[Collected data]
┌────────

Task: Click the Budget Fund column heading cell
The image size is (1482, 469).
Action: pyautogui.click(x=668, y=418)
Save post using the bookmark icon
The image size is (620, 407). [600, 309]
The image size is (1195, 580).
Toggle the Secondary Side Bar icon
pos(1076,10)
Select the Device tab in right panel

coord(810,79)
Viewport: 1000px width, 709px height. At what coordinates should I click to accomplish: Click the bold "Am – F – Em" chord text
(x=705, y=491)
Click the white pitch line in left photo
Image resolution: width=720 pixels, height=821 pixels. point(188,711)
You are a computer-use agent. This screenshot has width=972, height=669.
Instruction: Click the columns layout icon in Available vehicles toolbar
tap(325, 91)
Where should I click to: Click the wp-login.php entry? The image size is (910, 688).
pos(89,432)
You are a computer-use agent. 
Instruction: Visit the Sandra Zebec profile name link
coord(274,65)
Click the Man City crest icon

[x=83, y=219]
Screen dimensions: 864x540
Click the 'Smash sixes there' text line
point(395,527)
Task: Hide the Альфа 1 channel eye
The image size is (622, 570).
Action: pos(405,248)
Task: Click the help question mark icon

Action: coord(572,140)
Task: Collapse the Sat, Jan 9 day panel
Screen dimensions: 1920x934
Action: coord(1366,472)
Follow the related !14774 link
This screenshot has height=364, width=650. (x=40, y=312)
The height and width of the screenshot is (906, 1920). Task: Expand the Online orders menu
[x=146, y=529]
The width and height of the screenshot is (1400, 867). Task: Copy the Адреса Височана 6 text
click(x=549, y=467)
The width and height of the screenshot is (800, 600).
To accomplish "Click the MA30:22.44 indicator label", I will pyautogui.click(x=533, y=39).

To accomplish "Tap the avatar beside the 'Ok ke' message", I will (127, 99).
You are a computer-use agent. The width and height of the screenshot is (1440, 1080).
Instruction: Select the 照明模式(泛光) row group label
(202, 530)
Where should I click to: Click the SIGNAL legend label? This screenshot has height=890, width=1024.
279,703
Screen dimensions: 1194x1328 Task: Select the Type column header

└────────

◆ Task objective ◆
In the answer, every line above should be retyped exactly.

◆ Solution ◆
Task: Click the Budget Fund column heading cell
The image size is (1482, 469).
Action: pyautogui.click(x=668, y=418)
Save post using the bookmark icon
The image size is (620, 407). [600, 309]
The image size is (1195, 580).
Toggle the Secondary Side Bar icon
pos(1076,10)
Select the Device tab in right panel

coord(810,79)
Viewport: 1000px width, 709px height. At what coordinates should I click to accomplish: Click the bold "Am – F – Em" chord text
(x=705, y=491)
Click the white pitch line in left photo
Image resolution: width=720 pixels, height=821 pixels. point(188,711)
You are a computer-use agent. This screenshot has width=972, height=669.
Instruction: Click the columns layout icon in Available vehicles toolbar
tap(325, 91)
Where should I click to: Click the wp-login.php entry? The image size is (910, 688).
pos(89,432)
You are a computer-use agent. 
Instruction: Visit the Sandra Zebec profile name link
coord(274,65)
Click the Man City crest icon

[x=83, y=219]
Screen dimensions: 864x540
Click the 'Smash sixes there' text line
point(395,527)
Task: Hide the Альфа 1 channel eye
The image size is (622, 570).
Action: pos(405,248)
Task: Click the help question mark icon

Action: coord(572,140)
Task: Collapse the Sat, Jan 9 day panel
Screen dimensions: 1920x934
Action: coord(1366,472)
Follow the related !14774 link
This screenshot has height=364, width=650. (x=40, y=312)
The height and width of the screenshot is (906, 1920). Task: Expand the Online orders menu
[x=146, y=529]
The width and height of the screenshot is (1400, 867). Task: Copy the Адреса Височана 6 text
click(x=549, y=467)
The width and height of the screenshot is (800, 600).
To accomplish "Click the MA30:22.44 indicator label", I will pyautogui.click(x=533, y=39).

To accomplish "Tap the avatar beside the 'Ok ke' message", I will (127, 99).
You are a computer-use agent. The width and height of the screenshot is (1440, 1080).
Instruction: Select the 照明模式(泛光) row group label
(202, 530)
Where should I click to: Click the SIGNAL legend label? This screenshot has height=890, width=1024.
279,703
Screen dimensions: 1194x1328 Task: Select the Type column header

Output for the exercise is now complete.